4. Adopt a post-breach mindset: from prevention to cure
A caveat to all advice concerning the prevention of a breach (here and elsewhere) should be that – whatever lengths you go to in order to educate your organization, and however much you invest in security – with the average enterprise fielding over 4,000 attacks per day, and the average employee at any of these enterprises being (after all) a human being, a breach will remain an inevitability.
It is perhaps at this critical moment, with a successful breach underway, that an organization with siloed Security and Operations teams suffers most.
At this point, the preceding lack of collaboration and communication in a siloed organization naturally spills into the crisis. All too often, we see siloed organizations waste the opportunity to make a significant positive difference to a breach’s final bill of damage by bickering, playing the blame game, and generally sticking their heads deep into the sand.

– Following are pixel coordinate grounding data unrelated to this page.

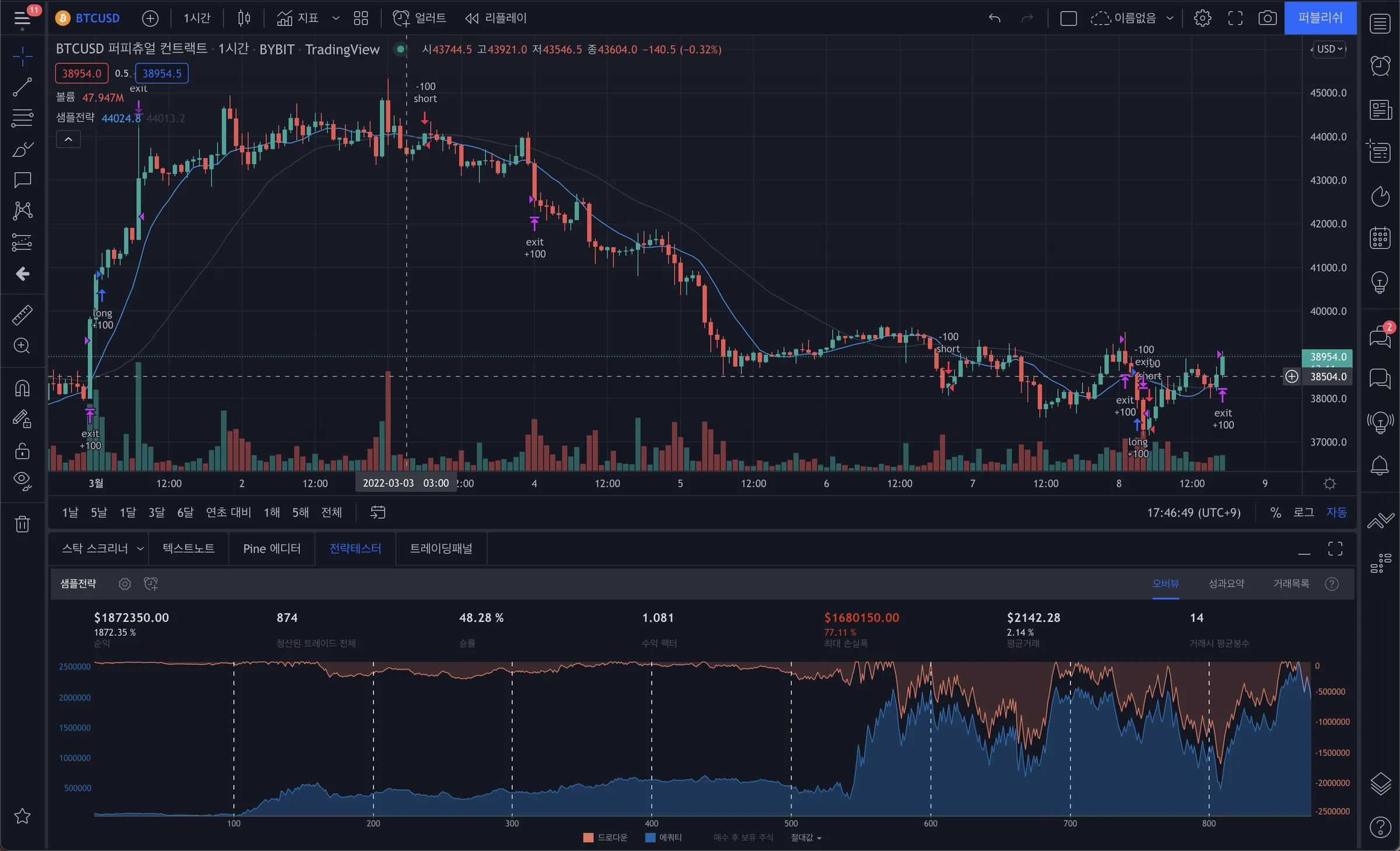Toggle log scale (로그)
Image resolution: width=1400 pixels, height=851 pixels.
pyautogui.click(x=1304, y=512)
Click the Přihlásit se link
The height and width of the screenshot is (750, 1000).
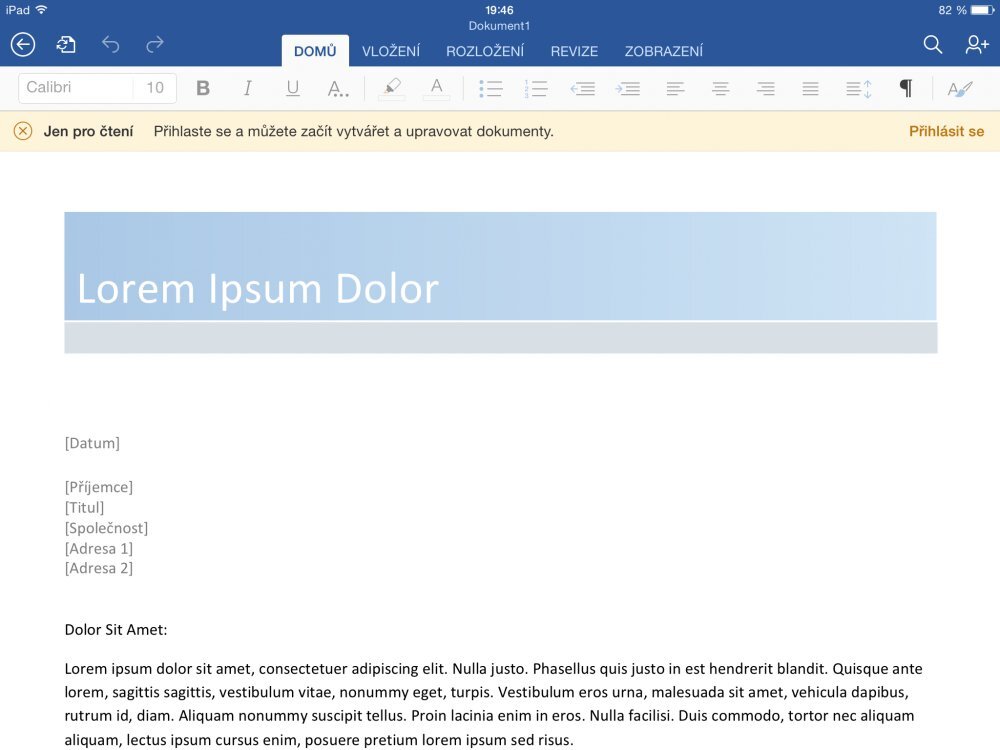coord(945,131)
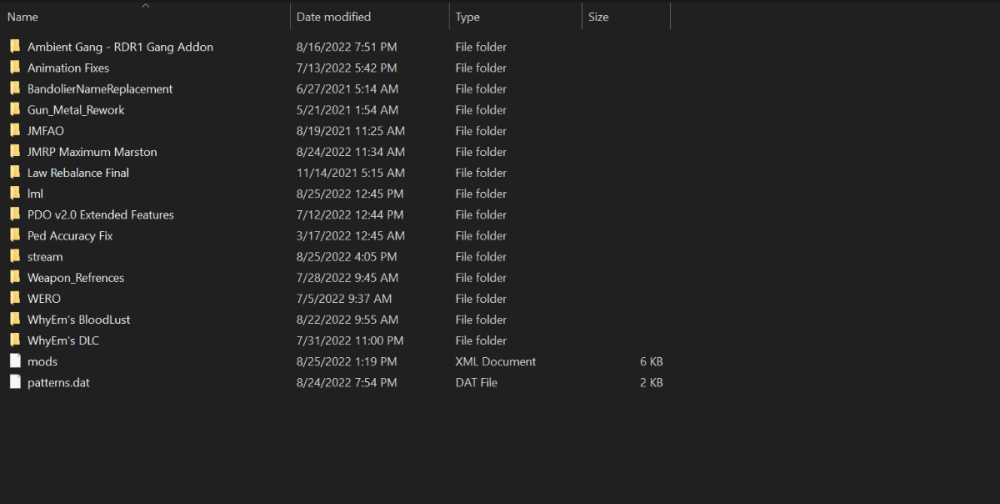
Task: Select the Ped Accuracy Fix folder
Action: click(x=70, y=236)
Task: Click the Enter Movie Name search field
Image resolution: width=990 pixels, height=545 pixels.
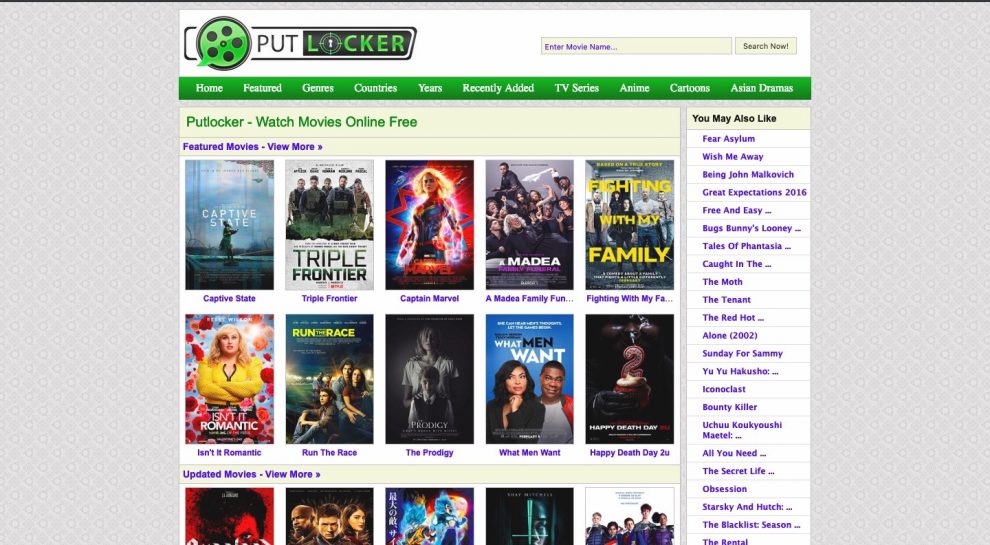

What could they be doing instead? Well, according to the Ponemon Institute, organizations able to contain a breach to within thirty days will save a million dollars as opposed to those that don’t. And with the right SecOps alignment in place, organizations can expect to respond much, much quicker than one month!
The stakes are hardly small, and in some circumstances, could spell the difference between your organization’s survival and extinction.
What are the main three steps that you need to do?
Security and Operations need to form a collective plan
The opposite of passing the buck, of course, is having a shared, crystal-clear understanding of precisely what your responsibilities are in a crisis scenario. These will inevitably involve Security and Operations teams having to work together. In most organizations, the dynamic is often the same as in vulnerabilities – Security identifies, Operations remediates.
The organization must empower Operations to react
Once the organization acknowledges the importance of the collaborative model, it will quickly become clear what Operations requires in order to react to a breach. It can ultimately be reduced down to those three core capabilities: Actionable Visibility (so they can see where the attack is taking place), Automation (so they can effortlessly extend the fix) and Real-time Response (so they can react quickly).
Of these, speed is increasingly celebrated by forward-thinking CIOs such as Signify CIO Kurt De Ruwe “Viruses and phishing attacks happen in the moment, so you need to be able to react quickly. There was a time when it OK to wait a week, two weeks before having the information, but today, real-time information makes all the difference.”
Extend funding to encompass a cure (as well as prevention)
We hear all the time in medicine about the priority of prevention over cure. In IT Security, a degree of reversal is taking place. It follows naturally that with a shift in mindset a shift or expansion of funding will follow.